Of note is the fact that the International Institute for Conflict Prevention & Resolution (CPR), which is essentially a collaboration of corporations and outside counsel formed around improving means of dispute resolution, adopted its own administered arbitration rules as of July 1, 2013. The rules give more leeway to the arbitrator and the parties to fashion their own proceedings, including the scope of discovery, than do the new AAA Rules. CPR is doing good work, and its website, cpradr.org, is an excellent resource for guidance on a variety of resolution issues. Its rules do not respond as directly as do the new AAA Rules to the need to diminish the “litigization” of arbitration. Not giving the arbitrator specific authority and tools to manage and control the scope and procedures in arbitration risks lapsing into the kind of unnecessarily protracted process that the AAA Rules are designed to, and will, prevent.

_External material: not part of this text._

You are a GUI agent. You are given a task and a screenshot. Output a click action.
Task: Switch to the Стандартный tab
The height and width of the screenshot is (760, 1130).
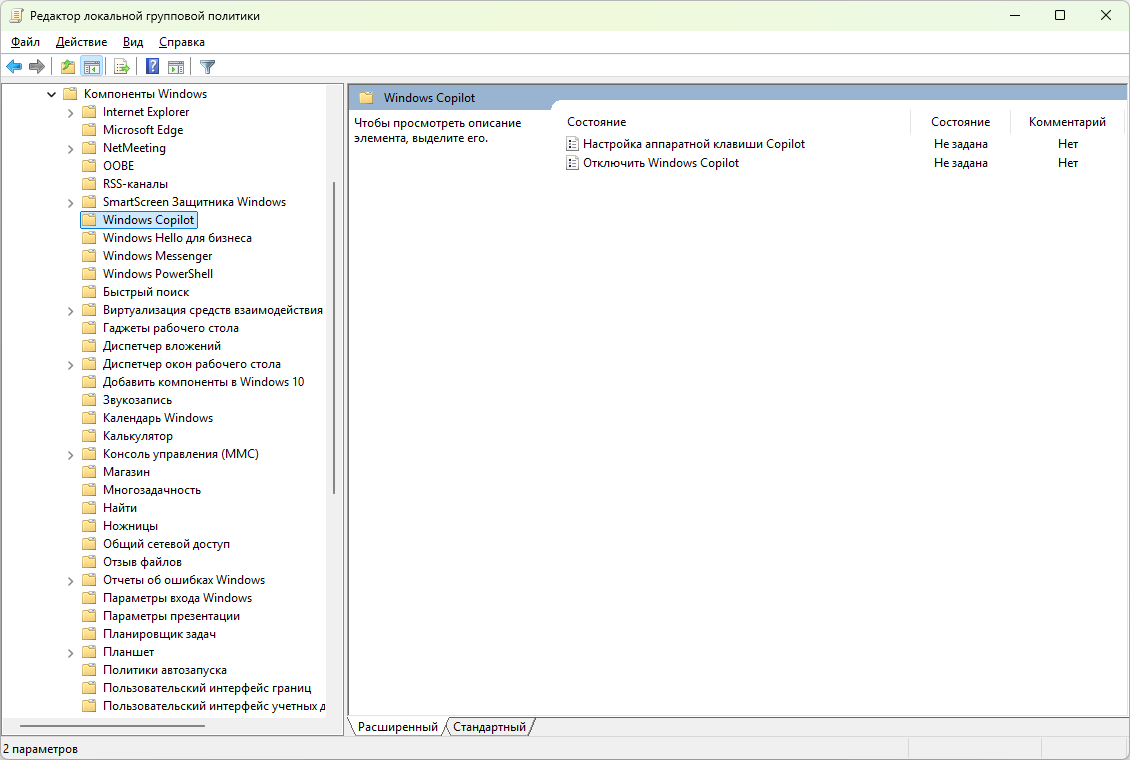click(x=489, y=727)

More Carefully Designed. One subject that has received considerable attention over the past couple of years through bar seminars and articles is the drafting of clauses for pre-dispute agreements, providing for how the parties will tackle and resolve a dispute that may arise out of a business agreement. Recognition has become widespread that commercial deals can be enhanced, and in some cases saved, by more thoughtful and thorough attention to dispute resolution provisions. A one sentence generic, boilerplate requirement of resolution by arbitration does not suffice. Drafters can build in “stepped” resolution provisions that take advantage of the gamut of processes–from initial negotiation between decision-maker principals, to mediation as a pre-condition to litigation or arbitration, to arbitration with a more detailed determination of venue, number of arbitrators, controlling law, etc.
The best and most exhaustive template I have seen for this purpose can be found on the cpradr.org website, titled an Economical Litigation Agreement. The form agreement is a thoughtfully conceived checklist that offers a creative path through disputes and is designed to allow for resolution at the earliest time and he lowest cost.
The ELA can serve as a valuable resource to drafters of dispute resolution clauses. Not all of its several provisions will be suitable, or even feasible, for a particular matter. Using this type of checklist or resource can focus the drafters on options and frameworks to consider as part of the negotiation of the underlying agreement so as to fulfill the needs of their clients in the event a dispute arises.
Individually and together, these advances in dispute resolution practices will continue to move forward in 2014—as we lose the “A” in ADR. Since Getting to Yes was first published over 30 years ago, there has been considerable attention given to implementing within legal disputes methods that can serve clients’ interests and objectives more effectually—at lower cost to achieve better results. Change can be slow, since old habits die hard and economic influences often do not favor early resolution without “litigation as usual.” Change is happening, though, such that, perhaps not by the end of 2014, but within the next few years these approaches will be what most attorneys use to accomplish “DR” for their clients.